Excusa es el acto y el efecto del verbo excusar, que procede en su etimología del latín “excusare”, integrado el término por el prefijo de exclusión “ex” y por “causa” en el sentido de “motivo” o hecho que determina una consecuencia.

Las excusas se emplearon desde los inicios de los procesos judiciales, como medios de eludir la responsabilidad por actos perjudiciales a terceros, alegando para ello razones justificantes de dichos procederes.

Además de las excusas que puedan oponer los demandados con respecto a las pretensiones del actor contenidas en una demanda judicial, los jueces también pueden excusarse de entender en determinadas causas, cuando en las mismas no puedan proceder con imparcialidad, por ser los demandantes o demandados, sus amigos, sus enemigos, sus parientes, sus deudores, sus acreedores, o tener cualquier otro vínculo que afecte la resolución justa del litigio. Al excusarse el juez, el caso pasa a otro magistrado para su resolución.

En lo cotidiano, también planteamos excusas cuando queremos evitar las consecuencias negativas de nuestros actos, argumentando con diversas razones, válidas o no, verdaderas o falsas, los motivos que nos llevaron a hacer o no hacer determinadas conductas negativas. Sin embargo, la excusa, propiamente dicha es el pretexto, o sea, justificaciones que no terminan de explicar certeramente que no pudieron evitarse los daños provocados.
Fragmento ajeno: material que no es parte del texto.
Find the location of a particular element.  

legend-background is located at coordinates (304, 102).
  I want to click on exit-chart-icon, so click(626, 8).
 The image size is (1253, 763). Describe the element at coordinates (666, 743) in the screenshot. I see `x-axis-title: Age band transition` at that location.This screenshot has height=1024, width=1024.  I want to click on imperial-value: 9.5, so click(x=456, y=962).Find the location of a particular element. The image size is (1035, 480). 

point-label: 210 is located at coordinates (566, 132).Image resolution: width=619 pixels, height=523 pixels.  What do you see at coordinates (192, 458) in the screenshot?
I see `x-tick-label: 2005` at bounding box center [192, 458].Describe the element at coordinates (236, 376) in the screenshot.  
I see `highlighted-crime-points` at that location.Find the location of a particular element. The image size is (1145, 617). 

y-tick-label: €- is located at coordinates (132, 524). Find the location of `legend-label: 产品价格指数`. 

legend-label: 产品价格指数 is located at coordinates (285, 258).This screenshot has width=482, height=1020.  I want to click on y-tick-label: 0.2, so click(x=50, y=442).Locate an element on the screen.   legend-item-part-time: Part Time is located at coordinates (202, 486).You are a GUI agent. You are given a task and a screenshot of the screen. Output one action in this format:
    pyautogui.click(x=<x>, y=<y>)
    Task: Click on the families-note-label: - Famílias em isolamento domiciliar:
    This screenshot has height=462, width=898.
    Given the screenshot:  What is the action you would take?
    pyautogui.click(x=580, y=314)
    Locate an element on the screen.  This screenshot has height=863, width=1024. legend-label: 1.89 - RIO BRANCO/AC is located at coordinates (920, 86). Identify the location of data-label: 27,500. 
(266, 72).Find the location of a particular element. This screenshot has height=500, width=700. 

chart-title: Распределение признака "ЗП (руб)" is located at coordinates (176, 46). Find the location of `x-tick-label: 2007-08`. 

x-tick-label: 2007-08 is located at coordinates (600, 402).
Ejemplos: “No tienen excusas para justificar haber tratado mal a su compañero”, “Lo que me dices es una mera excusa, no es un argumento sólido para que no te sancione por haber llegado tarde todo el mes al trabajo, que tenías mucho sueño por la mañana”, “La excusa que me diste es mentirosa, ya has matado cinco veces este año a tu abuela para que no te ponga una mala nota en el examen”, “Mi primo se excusó de no venir a visitarnos pues estaba enfermo” o “No pongas excusas, y estudia toda tu lección”.